04/17/2026
He’s here, there, and everywhere. Thanks to a grant from the Pharmacy Compounding Foundation, APC’s Scott Brunner was in Columbus last week to present at the Ohio Pharmacists Association’s annual conference. His topic? How GLP-1s Have Changed Compounding. This weekend, thanks to another of those grants, he’ll be in chilly Minot, North Dakota to present on A Pharmacy Compounding Public Policy Update. (Note to Scott: Pack a coat.)
FDA wants more teeth on drug advertising. In its budget request to Congress, the FDA is asking for new authority to declare drugs "misbranded" based on misleading direct-to-consumer advertising — including compounded drugs. The agency wants to be able to act against ads that overstate efficacy, imply broader FDA approval than exists, or fail to clearly disclose that a compounded product has not been reviewed for safety, effectiveness, or quality. The ask isn't surprising given the agency's recent marketing crackdown on telehealth platforms, but turning that enforcement posture into statutory authority would be a meaningful escalation.
Could compounders fill the insulin detemir void? A new citizen petition asks the FDA to declare insulin detemir — the drug formerly marketed by Novo Nordisk as Levemir before it was discontinued — a medically necessary drug in shortage and to permit outsourcing facilities to compound it. There's a legal wrinkle worth noting: compounding pharmacies are generally not permitted to compound biologics under federal law. But the FDA has exercised enforcement discretion on that front before, which makes this one worth keeping an eye on.

※

Work item A:
Reproduce the portion of the compounding news update from "FDA wants more" up to and including "a meaningful escalation.".
Work item B:
In the compounding news update, where will Scott Brunner present this weekend?
Work item C:
Extend the compounding news update past its final paragraph.

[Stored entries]
※

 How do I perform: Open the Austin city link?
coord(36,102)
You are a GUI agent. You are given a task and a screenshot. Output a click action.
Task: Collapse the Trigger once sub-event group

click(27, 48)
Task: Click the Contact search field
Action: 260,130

※

Final answer A:
FDA wants more teeth on drug advertising. In its budget request to Congress, the FDA is asking for new authority to declare drugs "misbranded" based on misleading direct-to-consumer advertising — including compounded drugs. The agency wants to be able to act against ads that overstate efficacy, imply broader FDA approval than exists, or fail to clearly disclose that a compounded product has not been reviewed for safety, effectiveness, or quality. The ask isn't surprising given the agency's recent marketing crackdown on telehealth platforms, but turning that enforcement posture into statutory authority would be a meaningful escalation.

Final answer B:
Minot, North Dakota.

Final answer C:
A skeptical take on the peptide push. This week, ProPublica published a deep dive into the FDA’s potential reversal on peptides. The piece centers on a core tension: RFK Jr. has called the 2023 decision to categorize 19 peptides as unsafe “illegal,” arguing the agency has no safety signal to justify the move. Three former FDA officials pushed back on the characterization, saying the decision was well-documented and supported by real safety concerns. While the article acknowledges a regulated compounding pathway would be meaningfully safer than the current gray market, it doesn’t fully embrace the argument either. It’s a useful snapshot of where the debate stands and a reminder that however this plays out, proponents will need to make a credible case on safety, not just access.